Ettringite is an uncommon mineral. This specimen comes from the N'Chwaning Mine, Black Rock, South Africa.
From Searles Lake in San Bernadino County, this Hanksite specimen is representative of this dry lake mineral. It absorbs moisture from the air and must be coated with mineral oil.
Related to the zeolites, but without the aluminum, Inesite is rather rare. This specimen comes from the Hale Creek Mine in Trinity Co., California.
Among the many zeolite minerals from the Poona, India area, this fluffy Okenite cluster is surrounded by Gyrolite. It's one of my favorites.
Pyrophyllite, soft as talc, is normally white and boring. This golden-colored specimen with an almost metallic luster comes from an unknown location in California.
Rosasite, in this case coated with calcite, is one of the prettiest copper minerals I know of. This specimen hails from the San Xavier West Mine, in Pima County, Arizona.
A specimen of Rutilated Quartz belongs in every collection, and always attracts attention.

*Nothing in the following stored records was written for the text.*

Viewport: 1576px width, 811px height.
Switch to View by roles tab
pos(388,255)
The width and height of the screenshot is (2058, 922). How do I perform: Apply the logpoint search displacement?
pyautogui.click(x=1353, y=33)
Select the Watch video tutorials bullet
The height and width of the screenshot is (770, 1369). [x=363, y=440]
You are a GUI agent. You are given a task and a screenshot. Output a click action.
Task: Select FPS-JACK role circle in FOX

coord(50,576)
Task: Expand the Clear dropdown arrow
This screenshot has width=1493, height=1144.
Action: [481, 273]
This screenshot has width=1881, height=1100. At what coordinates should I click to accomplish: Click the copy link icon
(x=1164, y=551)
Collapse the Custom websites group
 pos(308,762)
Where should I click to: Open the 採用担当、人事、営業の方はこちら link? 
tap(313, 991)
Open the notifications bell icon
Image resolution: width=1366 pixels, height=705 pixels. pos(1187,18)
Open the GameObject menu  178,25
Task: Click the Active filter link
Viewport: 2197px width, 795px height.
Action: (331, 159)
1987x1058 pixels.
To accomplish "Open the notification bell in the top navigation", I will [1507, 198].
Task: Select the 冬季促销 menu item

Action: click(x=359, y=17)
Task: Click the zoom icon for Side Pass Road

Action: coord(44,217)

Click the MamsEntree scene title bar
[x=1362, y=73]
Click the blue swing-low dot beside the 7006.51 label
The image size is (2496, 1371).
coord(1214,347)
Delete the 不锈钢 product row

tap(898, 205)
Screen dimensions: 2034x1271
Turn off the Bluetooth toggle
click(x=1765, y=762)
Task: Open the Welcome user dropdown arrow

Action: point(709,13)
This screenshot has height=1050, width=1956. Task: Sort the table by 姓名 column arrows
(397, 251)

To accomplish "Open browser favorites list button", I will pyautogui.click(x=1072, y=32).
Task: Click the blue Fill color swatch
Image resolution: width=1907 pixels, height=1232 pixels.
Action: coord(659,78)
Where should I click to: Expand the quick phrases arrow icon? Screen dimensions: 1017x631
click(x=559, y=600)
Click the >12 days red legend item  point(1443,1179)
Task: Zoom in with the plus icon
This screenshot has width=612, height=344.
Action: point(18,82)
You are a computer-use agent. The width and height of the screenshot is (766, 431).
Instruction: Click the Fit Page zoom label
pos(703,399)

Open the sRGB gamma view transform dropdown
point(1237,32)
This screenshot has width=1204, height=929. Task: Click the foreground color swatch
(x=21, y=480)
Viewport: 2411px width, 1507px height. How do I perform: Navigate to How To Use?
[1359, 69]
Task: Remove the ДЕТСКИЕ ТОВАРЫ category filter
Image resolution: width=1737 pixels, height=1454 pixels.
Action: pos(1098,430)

This one comes from Ibitiara, Bahia, Brazil.
Stilbite's sheaf-of-wheat habit is easy to see in this specimen from Poona, India.
Everyone has tourmaline, but I really like this tiny little green crystal poking out of its bed of mica.
The Yukon Territory in Canada is the source for this beautiful specimen of Wardite.
Wulfenite is a favorite in everyone's collection, and a specimen like this one from the classic Los Lamentos mine in Chihuahua, Mexico really perks up my display cabinet.